# Forum Argomenti di discussione Auto & autocarri  Automobile/Cespiti/Studi di Settore

## giorgio67

Buongiorno a tutti, chiedo il vostro aiuto per una questione: 
Premesso che una ditta individuale il 31/07/2007 ha acquistato una autovettura del valore di 30.000+iva(6000) e che la relativa fattura è stata registrata nel registro Iva acquisti e che quindi è stata portata in detrazione il 40% dell'iva (2400euro), premesso tutto ciò:
1) Il costo dell'automobile *deve* essere inserito obbligatoriamente tra i costi e tra i cespiti? oppure posso registrare la fattura ai fini iva e non inserirla tra costi e cespiti?
2)Ai fini degli studi di settore nel rigo f29 vanno inseriti i beni strumentali, quindi: se è obbligatorio inserire detta autovettura tra i costi, sono anche costretto a inserirla in questo rigo, altrimenti no, corretto?
3) nel caso in cui l'autovettura sia da inserire tra i costi, nel rigo *F29 quale valore va inserito*? il valore dell'auto, il valore dell'auto più iva, il valore massimo deducibile (18.076) dell'auto, il valore dell'auto pro quota per i giorni di utilizzo, il 40% del valore dell'auto...?
grazie mille in anticipo

----------


## danilo sciuto

1) Il costo dell'automobile deve essere inserito obbligatoriamente tra i costi e tra i cespiti.
2) Ai fini degli studi di settore nel rigo f29 vanno inseriti i beni strumentali, quindi anche l'auto
3) va inserito il valore massimo deducibile (alias fiscalmente riconosciuto) dell'auto.

▶ _MATERIALE DI RIFERIMENTO_:
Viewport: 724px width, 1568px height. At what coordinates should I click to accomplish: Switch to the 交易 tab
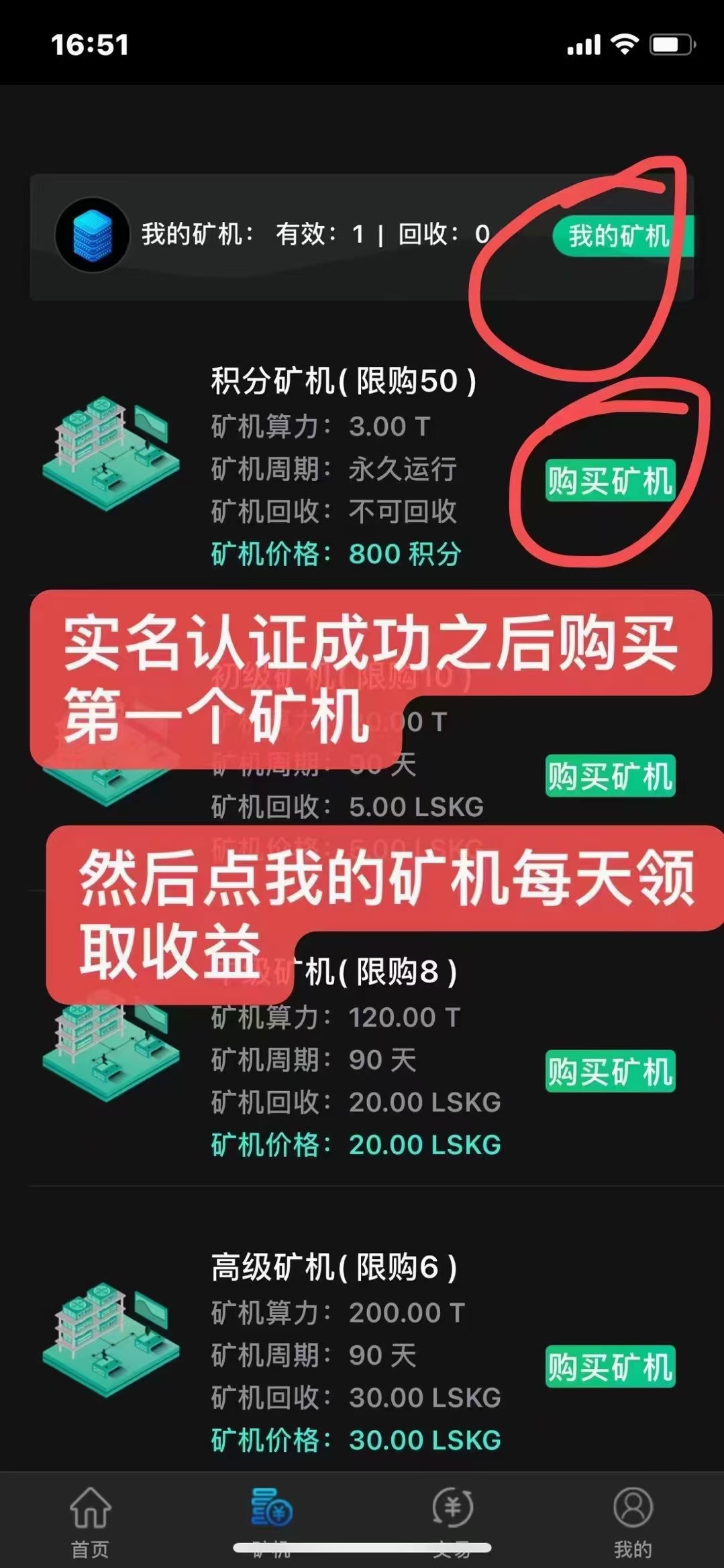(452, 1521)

--

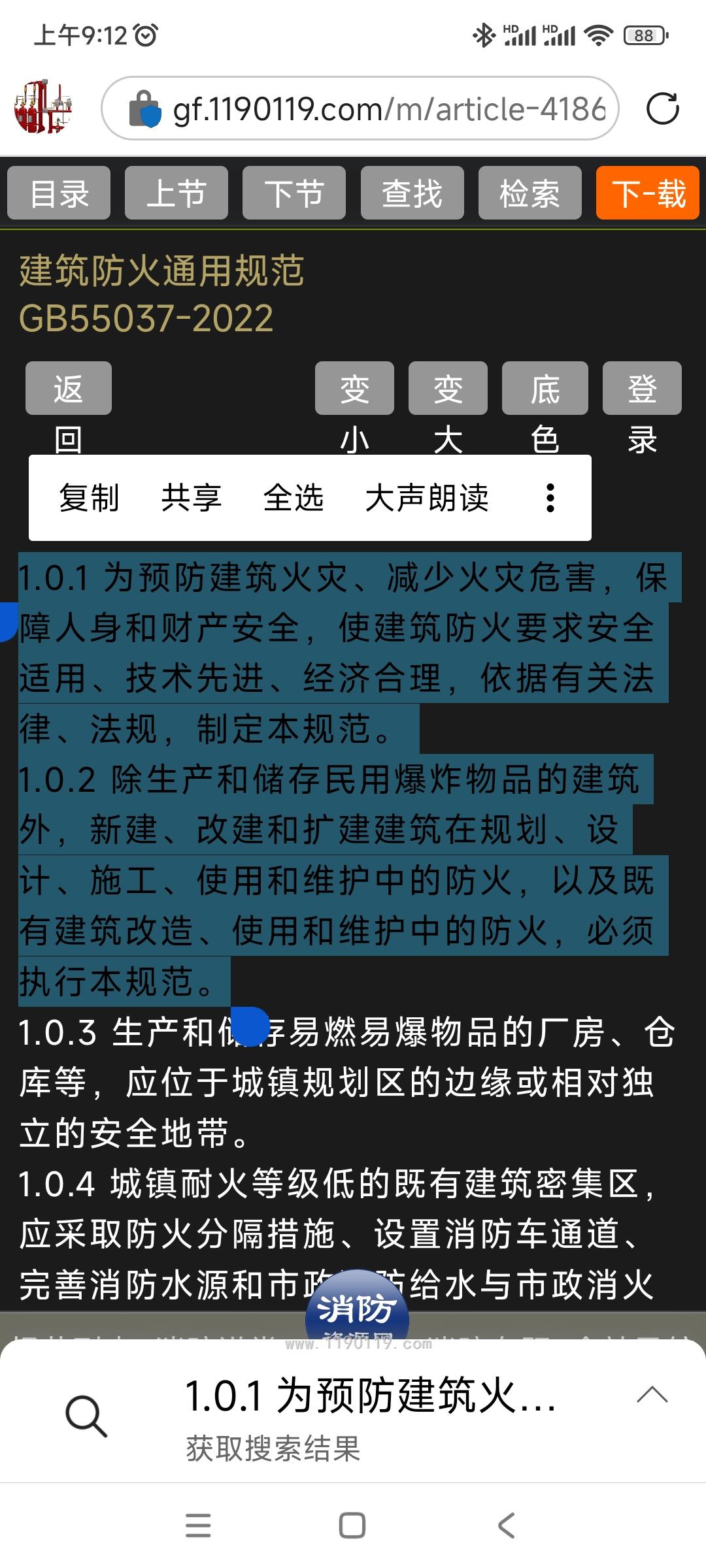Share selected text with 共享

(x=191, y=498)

▶ _COMPITO ASSEGNATO 1_:
Risponda alle seguenti domande sulla discussione del forum:
(a) In quale data la ditta individuale ha acquistato l'autovettura?
(b) Quale percentuale dell'IVA è stata portata in detrazione?
(c) Secondo la risposta di danilo sciuto, quale valore va inserito nel rigo F29?
▶ _COMPITO ASSEGNATO 2_: Prosegua la discussione del forum a partire dall'ultima risposta riportata.
Il materiale riportato costituisce una fonte a sé stante, distinta dalla discussione del forum.

▶ _RISPOSTA AL COMPITO 1_:
(a) Il 31/07/2007.
(b) Il 40%, pari a 2400 euro.
(c) Il valore massimo deducibile dell'auto, cioè quello fiscalmente riconosciuto.

▶ _RISPOSTA AL COMPITO 2_:
ciao       

> Buongiorno a tutti, chiedo il vostro aiuto per una questione: 
> Premesso che una ditta individuale il 31/07/2007 ha acquistato una autovettura del valore di 30.000+iva(6000) e che la relativa fattura è stata registrata nel registro Iva acquisti e che quindi è stata portata in detrazione il 40% dell'iva (2400euro), premesso tutto ciò:
> 1) Il costo dell'automobile *deve* essere inserito obbligatoriamente tra i costi e tra i cespiti? oppure posso registrare la fattura ai fini iva e non inserirla tra costi e cespiti?
> 2)Ai fini degli studi di settore nel rigo f29 vanno inseriti i beni strumentali, quindi: se è obbligatorio inserire detta autovettura tra i costi, sono anche costretto a inserirla in questo rigo, altrimenti no, corretto?
> 3) nel caso in cui l'autovettura sia da inserire tra i costi, nel rigo *F29 quale valore va inserito*? il valore dell'auto, il valore dell'auto più iva, il valore massimo deducibile (18.076) dell'auto, il valore dell'auto pro quota per i giorni di utilizzo, il 40% del valore dell'auto...?
> grazie mille in anticipo

----------


## en.77

Sono d'accordo su tutto con Danilo ma se non sbaglio il punto 3 andrebbe integrato dicendo che negli studi di settore il valore andrebbe ragguagliato ai giorni di possesso.

----------


## giorgio67

grazie, gentilissimi.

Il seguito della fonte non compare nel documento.